Posted by: Lisa Hill | April 2, 2009

Man Overboard, by Tim Binding, read by Steven Crossley

man-overboardOh, what could be more frustrating than to spend ten hours listening to a spellbinding audiobook, only to have the last CD ruined by sticky fingermarks and scratches so that the twist in the tale remains unknown!
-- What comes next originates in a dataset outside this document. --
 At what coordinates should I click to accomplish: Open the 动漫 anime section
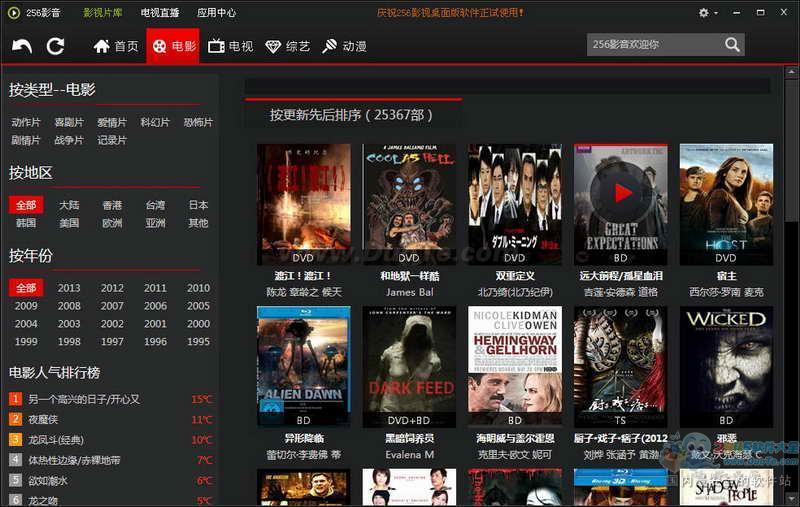click(344, 46)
Man Overboard by Tim Binding (who also wrote the excellent Island Madness) is the author’s take on the mysterious disappearance of Lionel Crabb, a hero of World War II for his amazing exploits as a frogman.  Crabb is the sort of reckless, feckless man who is not much good at anything in peace time, but brilliant during war, and this story of how he protected British shipping, disabled enemy subs and kept an eye on the murky depths is fascinating in its own right.  Postwar he was at a bit of a loose end until he was enlisted into the secret service, inspecting Soviet vessels at home and abroad, and he became known to one and all as the ultimate British patriot.  Crusty, conservative, devoted to Queen and Country, and determined to do his bit, no matter how dangerous.
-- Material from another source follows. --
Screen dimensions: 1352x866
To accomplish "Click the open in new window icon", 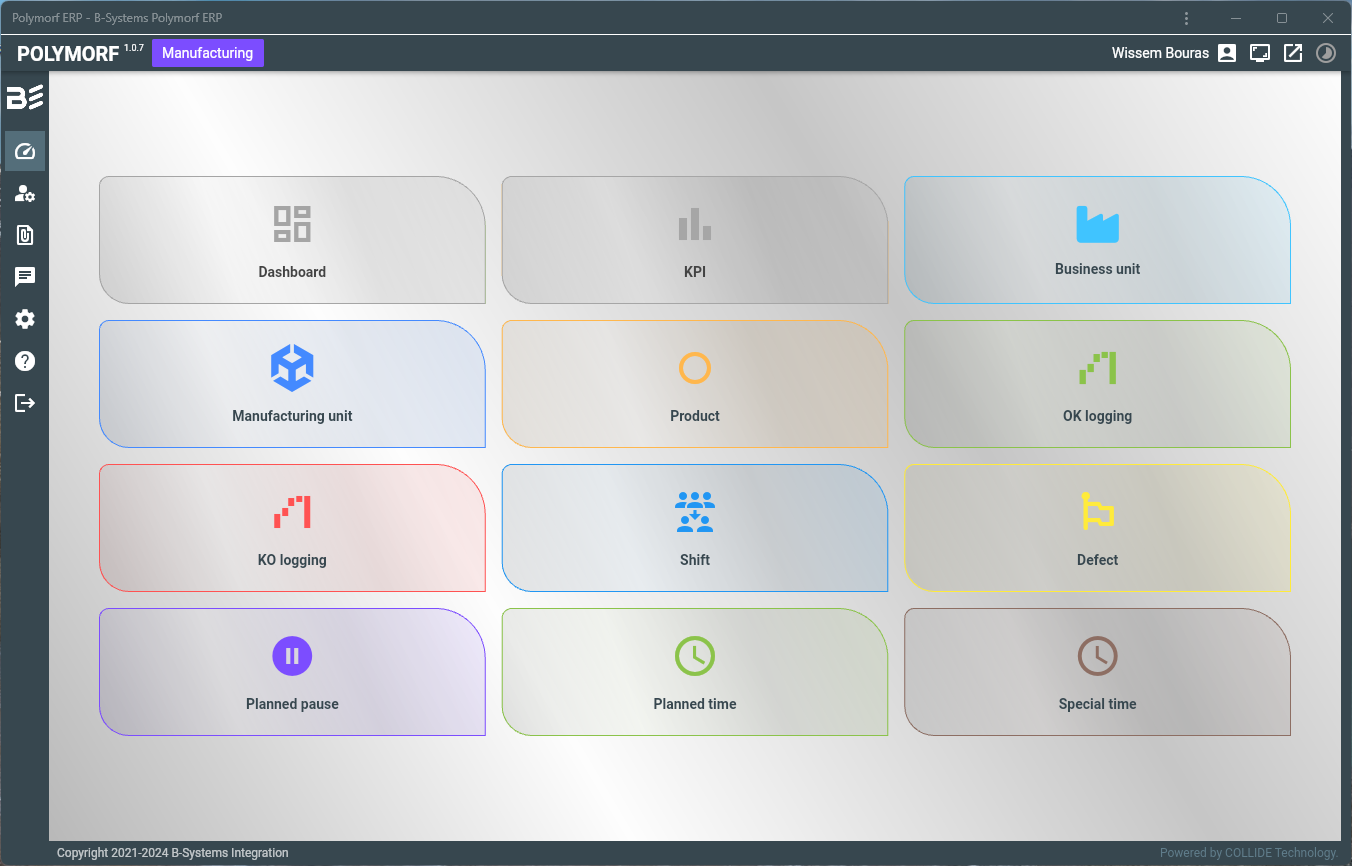I will 1293,53.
Crabb, however, disappeared during Krushchev’s visit to Portsmouth in 1956, during the Cold War, and no one really knows whether he defected or was captured and kidnapped.   Binding weaves a story around this mystery, alternating between Crabb’s memories and his life in a Czech nursing home.  What conclusion does the author come to, about the integrity of his hero?

I don’t know!  There are excellent reviews of this book at The Independent, and The Guardian, but no spoilers to reveal the end.  I shall just have to get hold of a copy of the book!